Unlike both his father, and his brother, Charles Edward Stuart, "The Young Pretender" or "Bonnie Prince Charlie", Henry made no attempt to actively pursue his claim to the lost thrones. In the Jacobite peerage, Henry Benedict Stuart was known as the Duke of York and, after he inherited the Jacobite claim to the thrones on the death of his brother on 31 January 1788, as Henry IX.
Henry travelled to France in 1744 to help his brother Charles arrange his abortive 1745 uprising. After the uprising failed, Henry returned to Rome, where Pope Benedict XIV made him a Cardinal on 3 July 1747. Henry lost his property in France during the revolution there, and was awarded an annuity of £4,000 by King George III of Great Britain. Views differ on whether this was an act of charity by the Hanoverians to their now soundly beaten rivals; a bribe to buy off the Jacobite claim to the throne; or a partial repayment by the government of the dowry of Henry's grandmother, and James VII/II's second wife, Mary of Modena.

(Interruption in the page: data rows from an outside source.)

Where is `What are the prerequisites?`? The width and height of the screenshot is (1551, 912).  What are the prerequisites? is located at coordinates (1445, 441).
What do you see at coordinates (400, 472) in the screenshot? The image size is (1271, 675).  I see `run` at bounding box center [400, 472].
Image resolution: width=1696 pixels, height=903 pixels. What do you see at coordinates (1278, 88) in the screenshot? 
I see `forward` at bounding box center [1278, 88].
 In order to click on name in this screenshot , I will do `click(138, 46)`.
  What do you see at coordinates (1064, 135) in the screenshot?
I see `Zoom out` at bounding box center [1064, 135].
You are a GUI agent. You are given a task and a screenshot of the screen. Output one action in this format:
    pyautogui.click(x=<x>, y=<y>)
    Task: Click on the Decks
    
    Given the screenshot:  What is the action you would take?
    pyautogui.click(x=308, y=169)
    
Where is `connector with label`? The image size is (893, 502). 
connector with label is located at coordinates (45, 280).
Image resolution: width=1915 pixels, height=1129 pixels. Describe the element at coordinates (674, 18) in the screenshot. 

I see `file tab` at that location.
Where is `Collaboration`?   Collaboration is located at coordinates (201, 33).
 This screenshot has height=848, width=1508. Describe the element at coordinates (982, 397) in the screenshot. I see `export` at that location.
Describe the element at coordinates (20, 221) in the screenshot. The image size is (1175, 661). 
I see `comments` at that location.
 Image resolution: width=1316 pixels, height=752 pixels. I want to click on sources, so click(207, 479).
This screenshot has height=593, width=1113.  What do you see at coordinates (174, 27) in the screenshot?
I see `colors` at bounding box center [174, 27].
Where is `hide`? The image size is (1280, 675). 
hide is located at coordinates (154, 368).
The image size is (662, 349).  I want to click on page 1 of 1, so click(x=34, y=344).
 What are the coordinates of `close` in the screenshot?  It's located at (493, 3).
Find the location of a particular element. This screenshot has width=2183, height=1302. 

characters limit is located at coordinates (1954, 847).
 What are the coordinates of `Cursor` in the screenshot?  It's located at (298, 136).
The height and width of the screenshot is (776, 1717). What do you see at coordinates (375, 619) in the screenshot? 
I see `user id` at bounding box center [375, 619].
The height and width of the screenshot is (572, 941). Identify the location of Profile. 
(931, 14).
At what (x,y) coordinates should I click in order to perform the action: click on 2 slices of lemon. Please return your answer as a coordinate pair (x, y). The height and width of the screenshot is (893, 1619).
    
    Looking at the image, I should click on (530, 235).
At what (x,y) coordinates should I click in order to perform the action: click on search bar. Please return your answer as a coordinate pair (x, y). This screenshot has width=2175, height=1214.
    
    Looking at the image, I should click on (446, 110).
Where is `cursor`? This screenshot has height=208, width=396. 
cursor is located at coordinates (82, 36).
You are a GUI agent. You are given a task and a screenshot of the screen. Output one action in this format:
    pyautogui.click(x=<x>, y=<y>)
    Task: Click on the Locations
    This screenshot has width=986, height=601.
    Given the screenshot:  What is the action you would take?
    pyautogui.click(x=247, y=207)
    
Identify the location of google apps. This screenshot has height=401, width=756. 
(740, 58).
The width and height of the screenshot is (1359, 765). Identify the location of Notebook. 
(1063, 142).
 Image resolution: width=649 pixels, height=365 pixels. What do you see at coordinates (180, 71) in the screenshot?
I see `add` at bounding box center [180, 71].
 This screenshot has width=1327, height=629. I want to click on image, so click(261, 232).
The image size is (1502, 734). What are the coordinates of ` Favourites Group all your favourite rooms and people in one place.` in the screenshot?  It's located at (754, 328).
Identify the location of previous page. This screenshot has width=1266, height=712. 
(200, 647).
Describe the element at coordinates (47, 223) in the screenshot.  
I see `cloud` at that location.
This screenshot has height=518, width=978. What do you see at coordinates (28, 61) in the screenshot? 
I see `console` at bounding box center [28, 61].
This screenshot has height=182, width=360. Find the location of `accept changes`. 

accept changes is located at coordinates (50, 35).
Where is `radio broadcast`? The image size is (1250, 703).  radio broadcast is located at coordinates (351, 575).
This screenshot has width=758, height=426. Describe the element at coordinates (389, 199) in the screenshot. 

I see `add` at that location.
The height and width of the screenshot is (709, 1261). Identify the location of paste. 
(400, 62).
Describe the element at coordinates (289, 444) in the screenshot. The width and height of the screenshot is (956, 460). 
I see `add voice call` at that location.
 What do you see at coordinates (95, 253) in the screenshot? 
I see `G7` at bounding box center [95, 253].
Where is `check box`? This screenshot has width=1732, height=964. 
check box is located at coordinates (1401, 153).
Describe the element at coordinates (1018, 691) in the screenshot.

In September 1803, Henry became the Dean of the College of Cardinals in Rome and Cardinal Bishop of Ostia and Velletri. He died in the episcopal palace at Frascati on 13 July 1807, aged 82. Henry's will, signed by him as "Henry R" passed the Jacobite claim to the British crown to his friend and nearest blood relative, Charles Emmanuel IV of Savoy, who had previously been King of Sardinia. Other property was left to Monsignor Angelo Cesarini, who subsequently sent the Prince of Wales, later to be George IV, a number of items that had formed part of the Crown Jewels of England or Scotland and which had been removed by James VII/II.
Neither Charles Emmanuel IV of Savoy nor any of his successors have ever publicly pursued the Jacobite claim to the thrones of England, Scotland and Ireland. But neither have they ever renounced that claim, meaning that, in some eyes, the claim remains in place.